▶ Task goal:
The lines to copy run from the one containing "Task: Click the Stable Diffusion label button" to the last line of the entries; output those lines exactly and only them, without pictures.

(Collected data)
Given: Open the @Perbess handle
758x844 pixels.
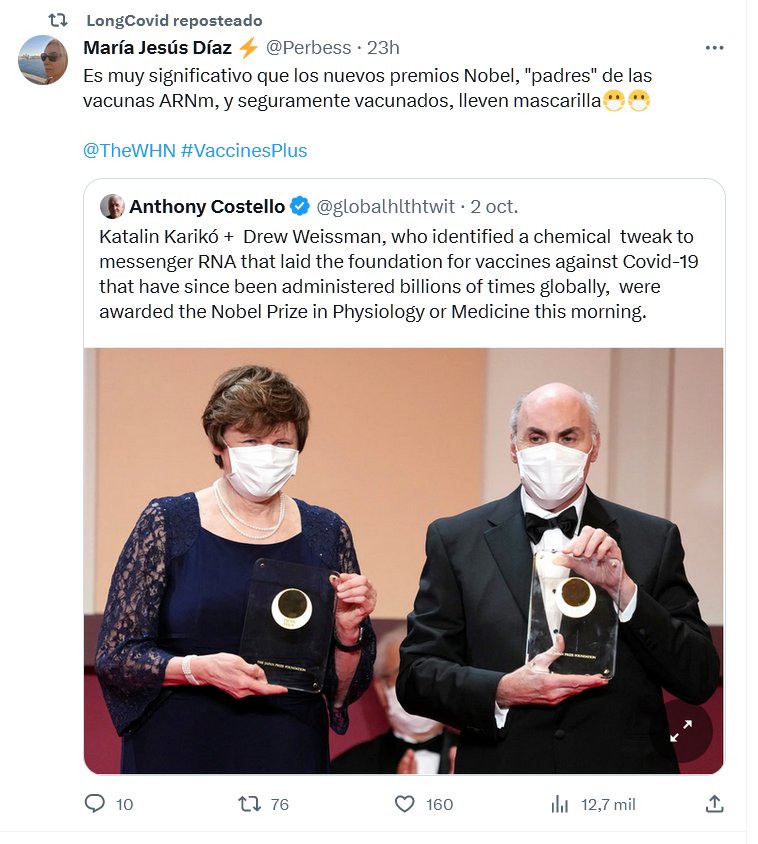Looking at the screenshot, I should pyautogui.click(x=308, y=47).
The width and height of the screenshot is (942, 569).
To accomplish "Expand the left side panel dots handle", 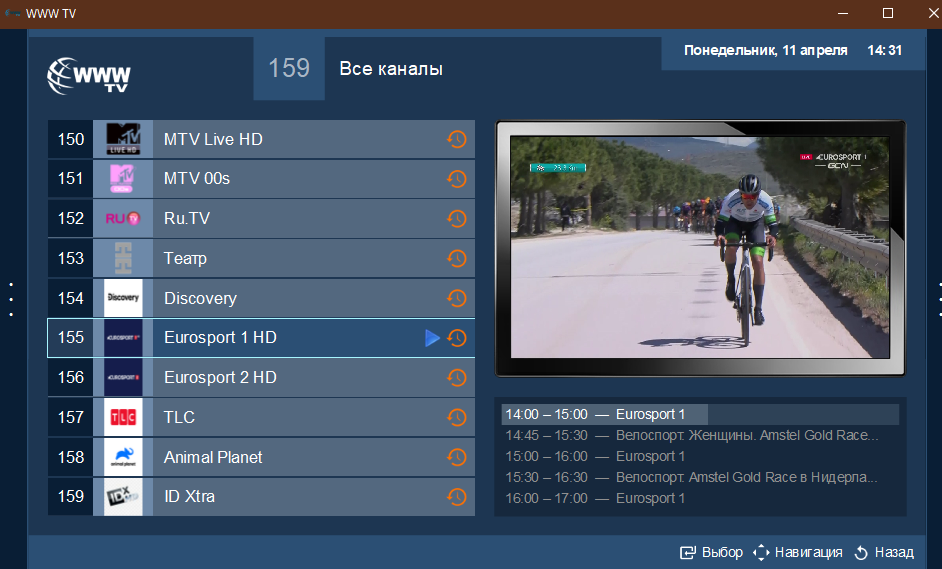I will 11,300.

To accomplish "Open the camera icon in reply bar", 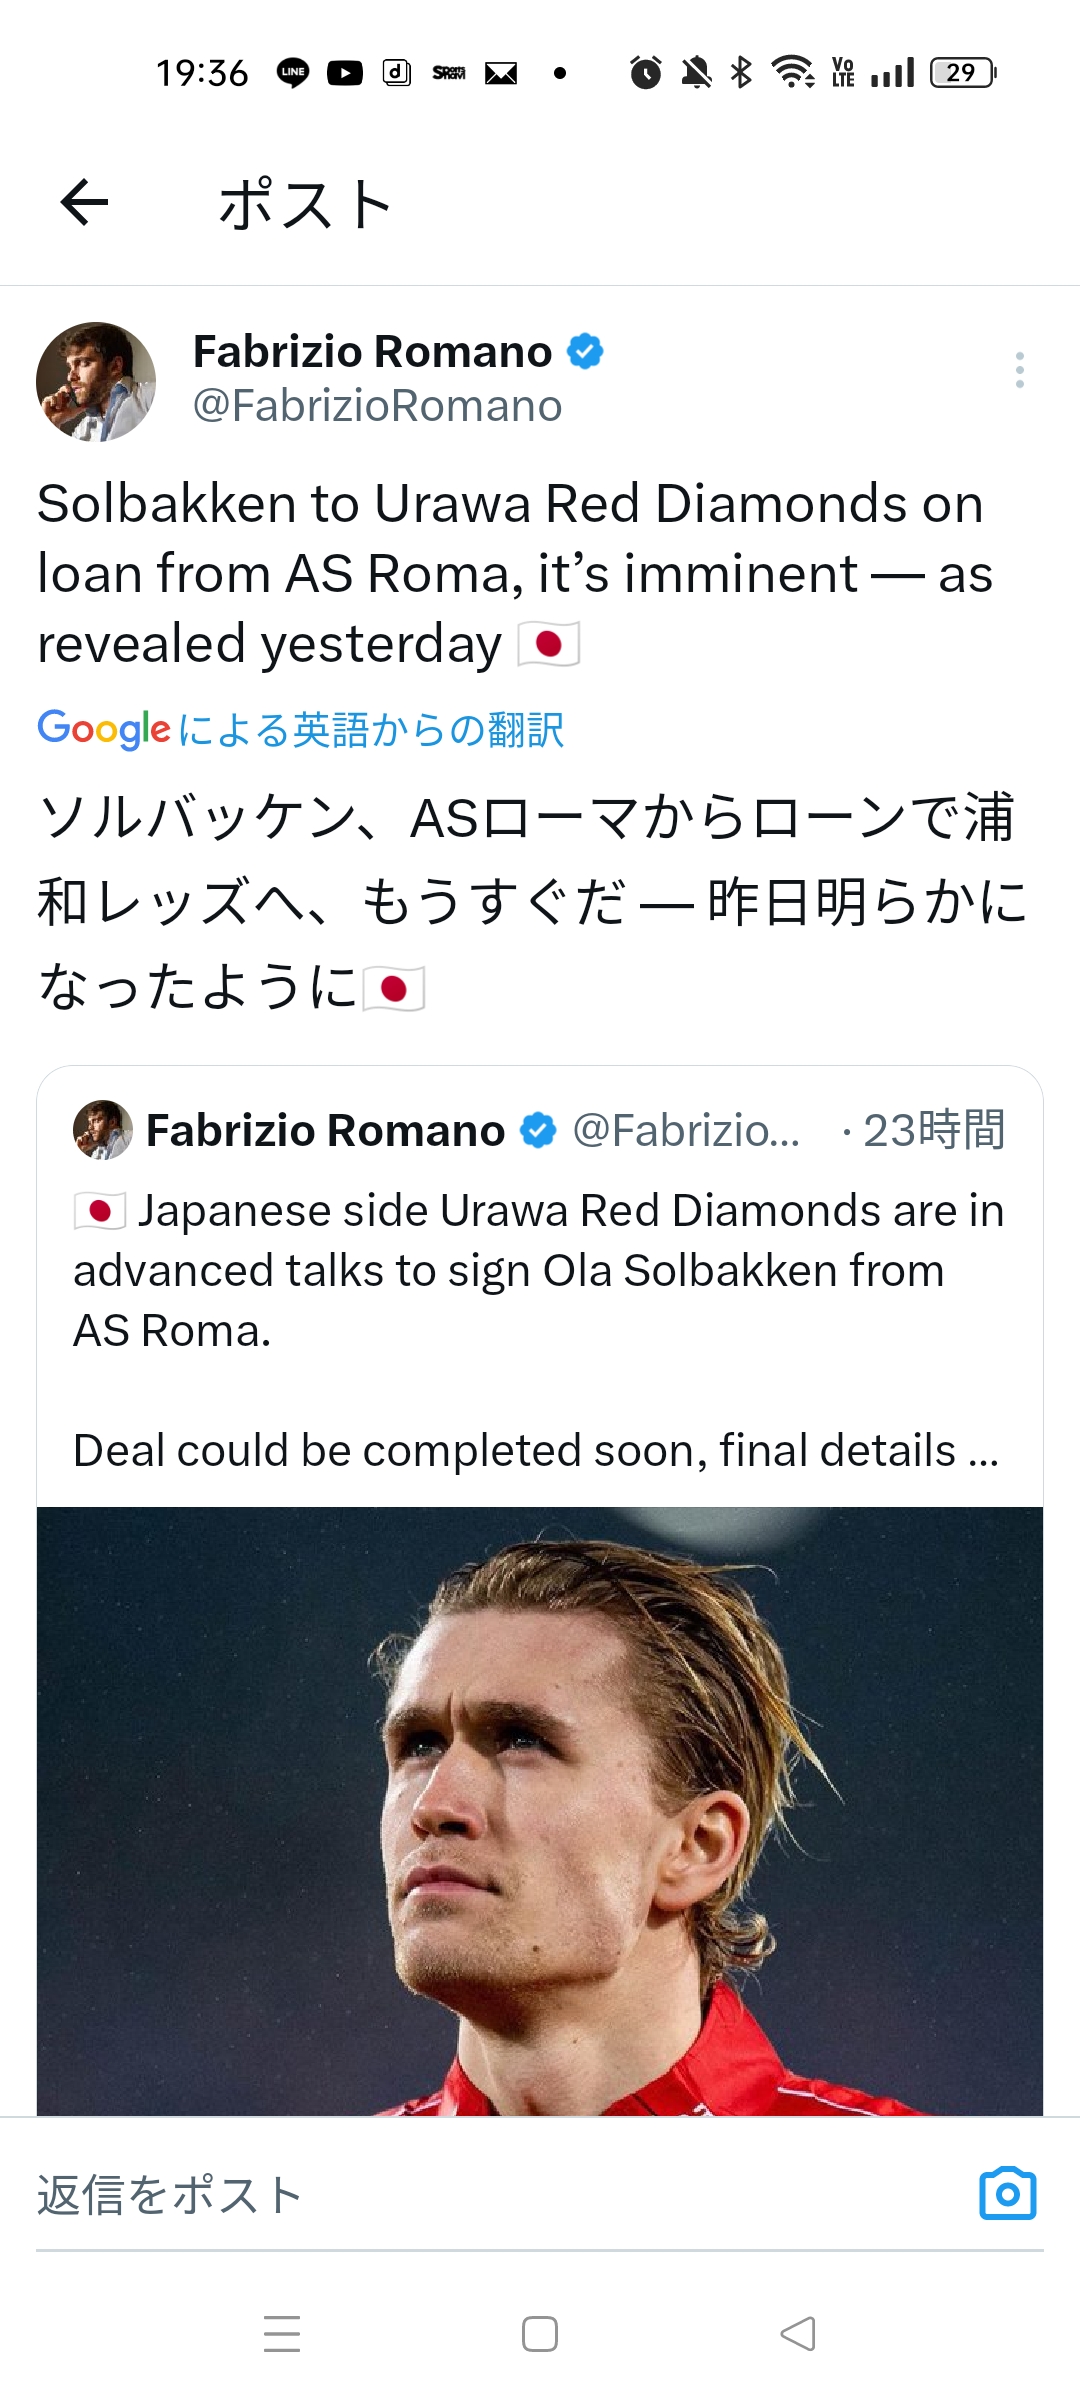I will [x=1007, y=2195].
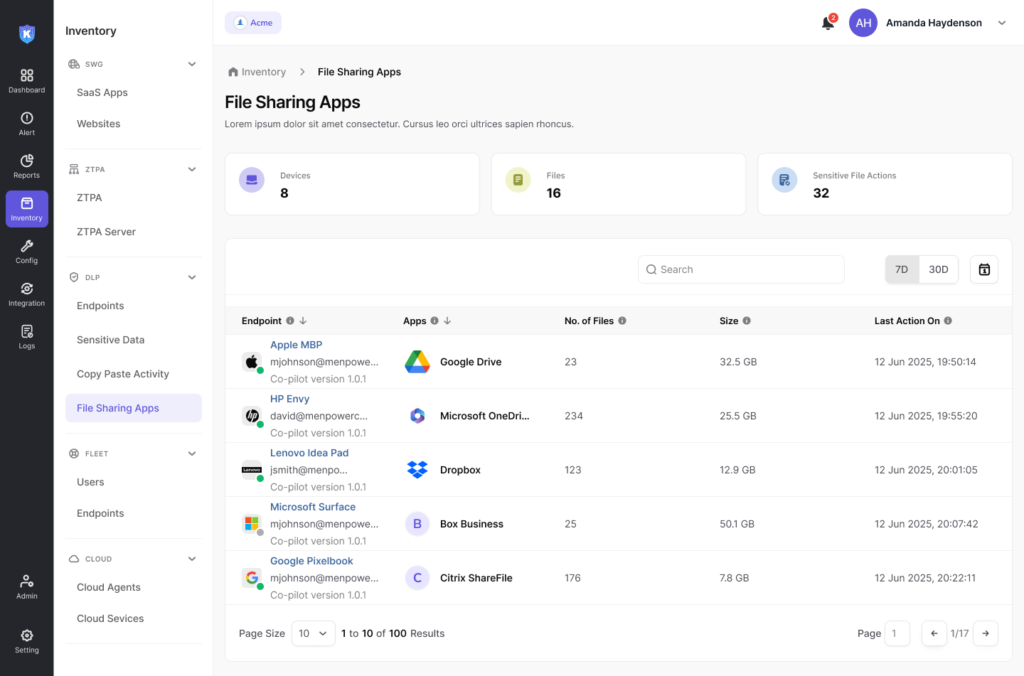
Task: Switch time range to 30D
Action: click(x=938, y=269)
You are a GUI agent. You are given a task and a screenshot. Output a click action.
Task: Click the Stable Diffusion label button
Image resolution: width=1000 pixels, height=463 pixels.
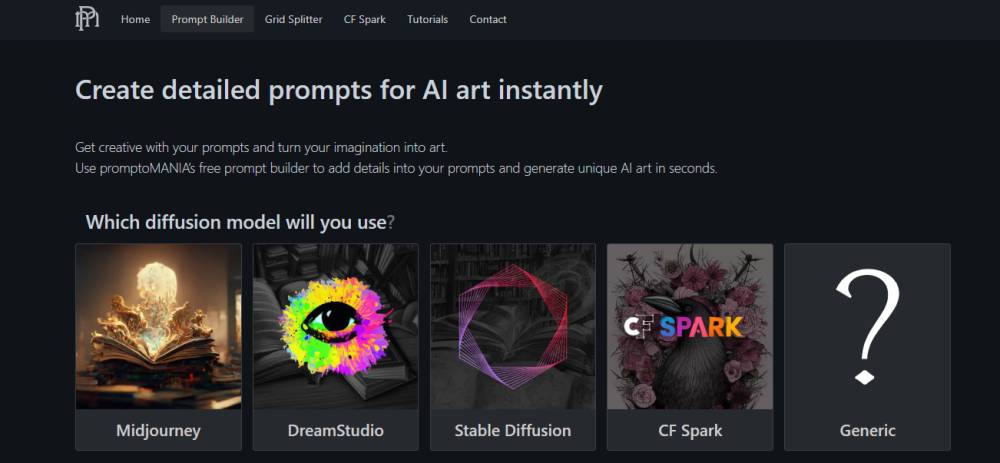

▶ Solution to the problem:
Task: Click the Stable Diffusion label button
Image resolution: width=1000 pixels, height=463 pixels.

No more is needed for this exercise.